START Records supplied

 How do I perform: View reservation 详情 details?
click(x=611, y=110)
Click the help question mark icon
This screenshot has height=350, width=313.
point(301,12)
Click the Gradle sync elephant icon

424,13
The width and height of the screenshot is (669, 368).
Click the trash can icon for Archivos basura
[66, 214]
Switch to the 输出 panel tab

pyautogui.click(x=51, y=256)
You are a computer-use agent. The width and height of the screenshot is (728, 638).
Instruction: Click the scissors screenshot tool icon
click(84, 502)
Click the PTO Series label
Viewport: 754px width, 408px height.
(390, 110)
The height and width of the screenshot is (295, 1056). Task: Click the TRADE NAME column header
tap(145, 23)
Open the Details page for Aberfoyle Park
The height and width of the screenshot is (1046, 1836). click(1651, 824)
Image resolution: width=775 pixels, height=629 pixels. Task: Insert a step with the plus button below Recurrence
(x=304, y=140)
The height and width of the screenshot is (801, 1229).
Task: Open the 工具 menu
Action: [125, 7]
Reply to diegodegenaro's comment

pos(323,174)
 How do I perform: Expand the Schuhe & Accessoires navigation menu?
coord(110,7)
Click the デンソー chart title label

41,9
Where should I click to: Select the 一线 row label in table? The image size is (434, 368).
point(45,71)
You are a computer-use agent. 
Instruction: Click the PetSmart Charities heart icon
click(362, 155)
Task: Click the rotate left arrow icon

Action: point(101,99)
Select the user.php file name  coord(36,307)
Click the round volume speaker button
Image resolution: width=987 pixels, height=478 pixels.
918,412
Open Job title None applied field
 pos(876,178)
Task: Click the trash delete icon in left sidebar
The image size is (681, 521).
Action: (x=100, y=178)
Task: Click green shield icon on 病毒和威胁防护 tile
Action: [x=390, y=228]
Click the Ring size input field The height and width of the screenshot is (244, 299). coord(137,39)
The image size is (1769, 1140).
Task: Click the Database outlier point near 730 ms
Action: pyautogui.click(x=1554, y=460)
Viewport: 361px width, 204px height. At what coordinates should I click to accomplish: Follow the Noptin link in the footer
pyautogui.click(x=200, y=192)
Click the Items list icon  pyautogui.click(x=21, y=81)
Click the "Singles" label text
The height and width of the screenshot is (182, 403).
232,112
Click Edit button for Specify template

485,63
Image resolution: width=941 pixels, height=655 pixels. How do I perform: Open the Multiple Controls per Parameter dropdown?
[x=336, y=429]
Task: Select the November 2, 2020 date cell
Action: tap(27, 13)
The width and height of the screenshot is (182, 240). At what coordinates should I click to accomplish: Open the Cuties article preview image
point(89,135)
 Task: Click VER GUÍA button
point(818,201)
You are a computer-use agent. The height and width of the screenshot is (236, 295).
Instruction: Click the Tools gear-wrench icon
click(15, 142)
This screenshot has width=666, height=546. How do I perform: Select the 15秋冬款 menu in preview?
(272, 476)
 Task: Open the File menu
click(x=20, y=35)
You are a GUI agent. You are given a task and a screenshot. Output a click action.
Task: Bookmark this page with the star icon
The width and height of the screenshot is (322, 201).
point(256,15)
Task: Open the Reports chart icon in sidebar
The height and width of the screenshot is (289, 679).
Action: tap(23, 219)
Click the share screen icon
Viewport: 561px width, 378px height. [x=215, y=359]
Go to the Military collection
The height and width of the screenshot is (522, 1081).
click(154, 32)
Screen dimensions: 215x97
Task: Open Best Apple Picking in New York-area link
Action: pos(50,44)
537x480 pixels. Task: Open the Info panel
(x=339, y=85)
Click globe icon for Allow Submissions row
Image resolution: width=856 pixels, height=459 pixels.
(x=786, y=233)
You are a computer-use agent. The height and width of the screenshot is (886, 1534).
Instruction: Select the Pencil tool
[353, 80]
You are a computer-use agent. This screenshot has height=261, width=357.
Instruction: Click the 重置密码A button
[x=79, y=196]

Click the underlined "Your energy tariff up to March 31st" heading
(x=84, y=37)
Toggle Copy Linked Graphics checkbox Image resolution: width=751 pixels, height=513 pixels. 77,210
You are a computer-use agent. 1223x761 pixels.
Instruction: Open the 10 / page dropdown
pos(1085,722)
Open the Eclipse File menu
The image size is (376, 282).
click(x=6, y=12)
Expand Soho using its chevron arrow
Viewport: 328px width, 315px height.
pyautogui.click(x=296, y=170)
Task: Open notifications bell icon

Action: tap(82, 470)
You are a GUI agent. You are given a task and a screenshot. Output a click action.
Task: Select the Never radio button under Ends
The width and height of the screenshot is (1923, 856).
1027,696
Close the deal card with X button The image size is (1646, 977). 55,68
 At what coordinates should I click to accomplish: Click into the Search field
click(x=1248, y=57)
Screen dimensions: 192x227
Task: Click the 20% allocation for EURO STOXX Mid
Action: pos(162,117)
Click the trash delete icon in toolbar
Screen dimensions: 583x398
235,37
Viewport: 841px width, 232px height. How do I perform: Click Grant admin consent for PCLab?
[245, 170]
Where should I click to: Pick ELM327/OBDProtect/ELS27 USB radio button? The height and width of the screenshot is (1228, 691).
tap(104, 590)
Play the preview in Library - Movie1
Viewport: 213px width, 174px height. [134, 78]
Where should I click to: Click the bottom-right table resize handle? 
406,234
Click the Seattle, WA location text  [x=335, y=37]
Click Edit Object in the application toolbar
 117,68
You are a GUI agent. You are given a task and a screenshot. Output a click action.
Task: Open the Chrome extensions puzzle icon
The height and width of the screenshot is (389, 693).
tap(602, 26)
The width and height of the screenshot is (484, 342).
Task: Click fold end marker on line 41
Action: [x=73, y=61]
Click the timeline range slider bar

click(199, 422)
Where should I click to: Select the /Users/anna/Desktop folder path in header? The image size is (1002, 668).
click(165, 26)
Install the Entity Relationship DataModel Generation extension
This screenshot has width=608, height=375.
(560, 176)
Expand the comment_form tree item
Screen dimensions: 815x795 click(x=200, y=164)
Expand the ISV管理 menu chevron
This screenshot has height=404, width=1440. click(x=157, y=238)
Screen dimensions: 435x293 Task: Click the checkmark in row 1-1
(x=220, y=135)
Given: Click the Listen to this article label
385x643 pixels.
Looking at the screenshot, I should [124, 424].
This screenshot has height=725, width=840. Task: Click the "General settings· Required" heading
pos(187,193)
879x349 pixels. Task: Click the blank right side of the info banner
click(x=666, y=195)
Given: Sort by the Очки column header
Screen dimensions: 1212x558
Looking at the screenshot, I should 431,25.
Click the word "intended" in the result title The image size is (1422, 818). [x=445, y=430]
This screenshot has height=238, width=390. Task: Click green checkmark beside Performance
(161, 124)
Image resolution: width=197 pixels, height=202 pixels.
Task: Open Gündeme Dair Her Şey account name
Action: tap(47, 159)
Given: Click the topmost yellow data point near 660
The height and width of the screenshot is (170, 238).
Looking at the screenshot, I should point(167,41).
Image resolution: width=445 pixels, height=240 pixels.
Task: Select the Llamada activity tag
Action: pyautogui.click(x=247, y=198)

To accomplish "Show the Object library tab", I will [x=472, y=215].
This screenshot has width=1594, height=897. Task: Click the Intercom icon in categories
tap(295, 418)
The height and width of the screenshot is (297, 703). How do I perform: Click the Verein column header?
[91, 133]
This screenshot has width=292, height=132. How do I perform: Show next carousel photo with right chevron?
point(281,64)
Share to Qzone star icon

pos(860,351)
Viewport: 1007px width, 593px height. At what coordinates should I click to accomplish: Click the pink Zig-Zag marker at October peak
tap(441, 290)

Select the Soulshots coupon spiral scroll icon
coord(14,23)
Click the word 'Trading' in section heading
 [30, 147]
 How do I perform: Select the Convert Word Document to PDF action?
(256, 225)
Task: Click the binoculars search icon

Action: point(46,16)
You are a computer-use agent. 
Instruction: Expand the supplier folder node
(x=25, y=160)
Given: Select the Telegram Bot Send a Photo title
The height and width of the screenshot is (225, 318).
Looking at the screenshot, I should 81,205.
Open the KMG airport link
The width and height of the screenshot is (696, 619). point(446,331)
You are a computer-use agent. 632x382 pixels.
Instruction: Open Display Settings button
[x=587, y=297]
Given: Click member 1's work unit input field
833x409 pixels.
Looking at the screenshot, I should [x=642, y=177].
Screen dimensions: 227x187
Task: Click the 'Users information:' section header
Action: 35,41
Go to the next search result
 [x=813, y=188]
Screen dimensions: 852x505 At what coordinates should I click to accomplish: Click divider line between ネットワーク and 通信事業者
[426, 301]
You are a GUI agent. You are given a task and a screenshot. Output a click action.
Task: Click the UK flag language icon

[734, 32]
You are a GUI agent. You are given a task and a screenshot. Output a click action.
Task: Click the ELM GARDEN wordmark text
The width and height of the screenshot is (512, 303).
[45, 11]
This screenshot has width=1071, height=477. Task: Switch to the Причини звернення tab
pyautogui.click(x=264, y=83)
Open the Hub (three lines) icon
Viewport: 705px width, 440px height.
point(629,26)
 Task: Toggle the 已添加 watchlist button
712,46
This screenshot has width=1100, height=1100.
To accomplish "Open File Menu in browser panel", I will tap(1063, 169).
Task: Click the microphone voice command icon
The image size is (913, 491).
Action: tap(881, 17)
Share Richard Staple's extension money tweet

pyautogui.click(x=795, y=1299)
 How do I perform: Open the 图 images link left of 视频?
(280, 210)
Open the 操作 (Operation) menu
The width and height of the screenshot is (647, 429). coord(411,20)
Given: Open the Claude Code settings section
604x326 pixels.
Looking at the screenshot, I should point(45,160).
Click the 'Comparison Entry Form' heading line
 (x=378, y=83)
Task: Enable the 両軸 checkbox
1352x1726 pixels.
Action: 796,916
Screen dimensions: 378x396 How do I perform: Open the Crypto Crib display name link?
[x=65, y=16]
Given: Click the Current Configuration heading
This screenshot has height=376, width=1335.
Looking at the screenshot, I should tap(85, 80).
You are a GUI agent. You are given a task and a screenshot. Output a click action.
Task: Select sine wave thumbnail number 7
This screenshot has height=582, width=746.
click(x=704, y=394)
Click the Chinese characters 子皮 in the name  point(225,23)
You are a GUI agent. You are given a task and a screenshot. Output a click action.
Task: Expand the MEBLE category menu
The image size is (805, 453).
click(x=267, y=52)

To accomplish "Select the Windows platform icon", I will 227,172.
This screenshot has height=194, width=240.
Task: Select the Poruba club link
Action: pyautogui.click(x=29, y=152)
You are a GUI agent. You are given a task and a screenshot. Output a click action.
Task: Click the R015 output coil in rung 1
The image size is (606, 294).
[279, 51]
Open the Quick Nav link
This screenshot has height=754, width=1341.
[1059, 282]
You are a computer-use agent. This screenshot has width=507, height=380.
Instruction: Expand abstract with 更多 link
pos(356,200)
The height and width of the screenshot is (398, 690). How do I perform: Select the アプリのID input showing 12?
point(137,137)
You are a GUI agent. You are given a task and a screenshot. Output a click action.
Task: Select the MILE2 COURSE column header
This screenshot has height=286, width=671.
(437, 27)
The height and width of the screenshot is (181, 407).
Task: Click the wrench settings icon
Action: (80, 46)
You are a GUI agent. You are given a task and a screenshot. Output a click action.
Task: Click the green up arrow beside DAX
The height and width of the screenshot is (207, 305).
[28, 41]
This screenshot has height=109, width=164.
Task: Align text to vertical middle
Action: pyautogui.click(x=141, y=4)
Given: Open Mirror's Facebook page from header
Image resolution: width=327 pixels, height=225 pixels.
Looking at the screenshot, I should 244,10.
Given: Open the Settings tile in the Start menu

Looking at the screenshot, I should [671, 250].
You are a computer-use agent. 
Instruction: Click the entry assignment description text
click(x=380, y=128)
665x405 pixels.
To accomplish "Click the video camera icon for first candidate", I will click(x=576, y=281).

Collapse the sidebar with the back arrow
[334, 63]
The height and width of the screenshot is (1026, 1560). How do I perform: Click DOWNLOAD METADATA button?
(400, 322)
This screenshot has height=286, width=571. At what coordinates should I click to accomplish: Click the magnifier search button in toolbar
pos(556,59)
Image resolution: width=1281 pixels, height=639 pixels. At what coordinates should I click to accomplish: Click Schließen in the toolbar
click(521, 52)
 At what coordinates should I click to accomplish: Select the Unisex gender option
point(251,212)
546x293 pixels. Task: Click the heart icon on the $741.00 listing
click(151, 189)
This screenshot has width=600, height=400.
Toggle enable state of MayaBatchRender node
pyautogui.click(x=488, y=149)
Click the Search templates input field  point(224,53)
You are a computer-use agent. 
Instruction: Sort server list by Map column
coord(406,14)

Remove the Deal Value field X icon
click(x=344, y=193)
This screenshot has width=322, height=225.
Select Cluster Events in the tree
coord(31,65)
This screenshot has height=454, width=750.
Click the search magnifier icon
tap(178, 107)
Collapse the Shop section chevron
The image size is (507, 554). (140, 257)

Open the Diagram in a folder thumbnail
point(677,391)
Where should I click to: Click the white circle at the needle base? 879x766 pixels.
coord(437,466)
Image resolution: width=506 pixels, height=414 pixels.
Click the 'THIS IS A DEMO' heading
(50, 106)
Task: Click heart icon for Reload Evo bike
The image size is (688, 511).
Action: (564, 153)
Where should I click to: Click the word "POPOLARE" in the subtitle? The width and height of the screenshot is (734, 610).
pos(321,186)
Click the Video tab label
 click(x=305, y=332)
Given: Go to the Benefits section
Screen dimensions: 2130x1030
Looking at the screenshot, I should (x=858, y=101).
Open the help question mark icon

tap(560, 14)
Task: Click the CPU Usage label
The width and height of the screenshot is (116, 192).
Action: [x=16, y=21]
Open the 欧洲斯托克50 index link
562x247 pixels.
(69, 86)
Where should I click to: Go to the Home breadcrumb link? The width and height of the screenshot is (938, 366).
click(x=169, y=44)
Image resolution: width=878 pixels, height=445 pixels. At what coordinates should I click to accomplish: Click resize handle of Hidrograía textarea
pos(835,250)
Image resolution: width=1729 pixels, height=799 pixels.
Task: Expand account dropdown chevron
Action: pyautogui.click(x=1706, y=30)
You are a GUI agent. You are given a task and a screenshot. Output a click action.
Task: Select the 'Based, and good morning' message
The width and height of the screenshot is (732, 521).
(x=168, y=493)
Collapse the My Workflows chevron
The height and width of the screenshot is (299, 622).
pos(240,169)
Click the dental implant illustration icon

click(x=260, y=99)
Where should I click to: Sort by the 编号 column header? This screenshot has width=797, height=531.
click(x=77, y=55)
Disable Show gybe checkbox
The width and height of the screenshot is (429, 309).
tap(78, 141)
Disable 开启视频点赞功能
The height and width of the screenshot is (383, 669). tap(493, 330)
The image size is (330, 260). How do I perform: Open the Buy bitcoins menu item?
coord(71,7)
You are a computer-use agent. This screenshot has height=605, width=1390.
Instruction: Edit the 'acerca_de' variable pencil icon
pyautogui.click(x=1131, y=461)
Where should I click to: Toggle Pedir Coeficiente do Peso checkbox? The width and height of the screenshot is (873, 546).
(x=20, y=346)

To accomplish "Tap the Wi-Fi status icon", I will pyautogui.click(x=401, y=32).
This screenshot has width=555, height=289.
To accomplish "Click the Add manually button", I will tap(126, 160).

END Records supplied

Of the lines in the data, report each one containing the string "delete".

Task: Click the trash delete icon in left sidebar
Click the trash delete icon in toolbar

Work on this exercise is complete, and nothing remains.